Is This the End of the Road for Pete? Ghosts' Richie Moriarty Explains

In "The Traveling Agent," the penultimate episode of Season 3, the good guy ghost takes roads less traveled (by him).
  • Richie Moriarty in Ghosts (Photo: Philippe Bosse/CBS)
    Richie Moriarty in Ghosts (Photo: Philippe Bosse/CBS)

    What’s there left to fear after you’ve already died? For Richie Moriarty’s Pete Martino, the spiritual being of a 1980s travel agent and scout leader on the hit CBS comedy Ghosts, the possibilities are unimaginable.

    As in, he can now actually stop dying and starting living. The nervous goody-two-shoes never really lived his own life because he was too busy making other people’s fantasies come alive (he even died by an arrow through the neck because he was helping a bunch of young scouts learn archery). Because the penultimate episode of the series’s third season, entitled “The Traveling Agent,” showed that Pete has a special power that none of the other ghosts who inhabit the show’s very haunted Woodstone Mansion seem to possess: the ability to leave the property.

    “This guy is sending other people all over the world but doesn't even want to drive to Pittsburgh,” actor Moriarty — who, for the record, recently returned from a family vacation to Mexico — says in a phone call earlier this week.

- _Requests_
1. From the article on Richie Moriarty and Ghosts, copy the passage from "Is This the" to "traveled (by him).".
2. Answer these questions using the article on Richie Moriarty and Ghosts.
(a) In what decade was Pete Martino a travel agent and scout leader?
(b) How did Pete die?
(c) Where had Moriarty recently returned from on a family vacation?
3. Continue the article on Richie Moriarty and Ghosts, starting after the last sentence shown.

- _Data block_

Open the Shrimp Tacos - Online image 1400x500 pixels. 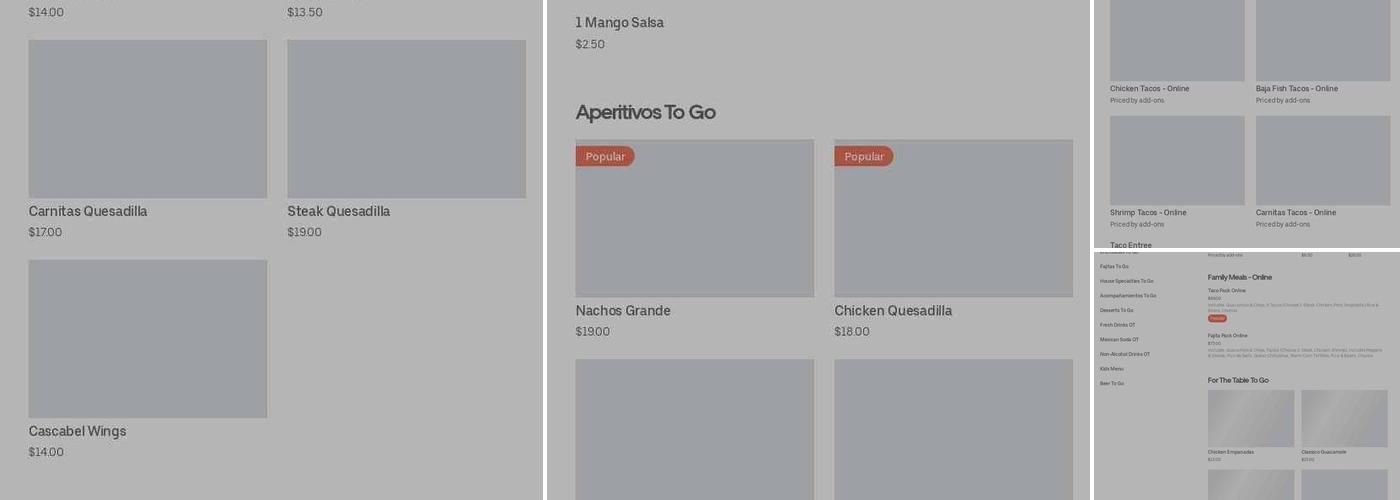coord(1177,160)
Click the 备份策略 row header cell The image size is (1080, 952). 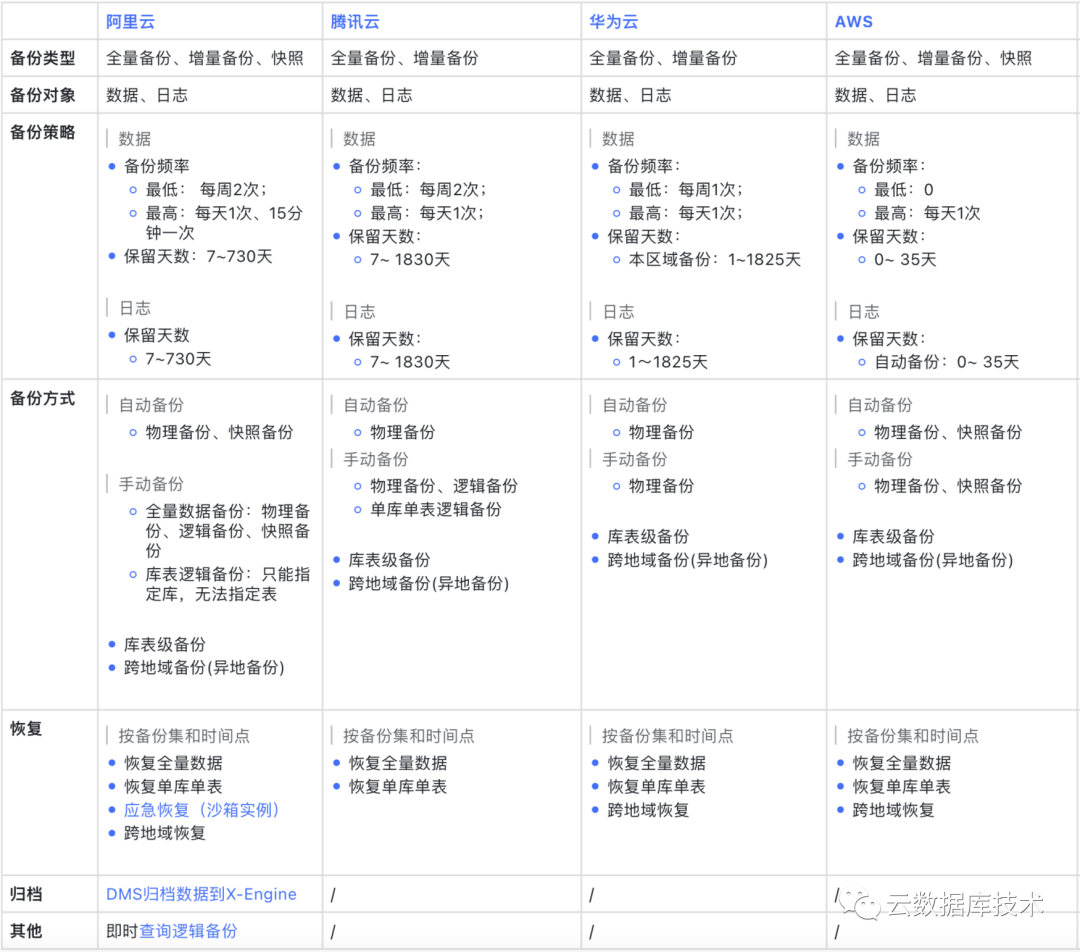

- _Results for the exercise_
1.
Is This the End of the Road for Pete? Ghosts' Richie Moriarty Explains

In "The Traveling Agent," the penultimate episode of Season 3, the good guy ghost takes roads less traveled (by him).

2.
(a) The 1980s
(b) An arrow through the neck, while he was helping a group of young scouts learn archery
(c) Mexico

3.
    It remains to be seen why Pete was afraid to go anywhere in life. Now that he’s dead, the character has spent nearly 40 years within the confines of one area and has been told by more-or-less every other ghost he meets that this is his destiny until he gets “sucked off” to what is presumably a heaven-like dimension.

    “How terrifying would it be to step out into the real world and not have seen any of the massive changes that have happened in his city, state, country, world …” Moriarty says. (As proof to his point, the episode finds Pete puzzled to be at the literal crossroads of Barack Obama Avenue and Eli Manning Way and believes he’s being chased by a food delivery robot).

    Moriarty adds that “I think in the [season] finale, especially, we get to see him experience the positive side of traveling and experiencing new things and meeting new people” and “I think there is a real character growth here and he's going to have the world open up to him.”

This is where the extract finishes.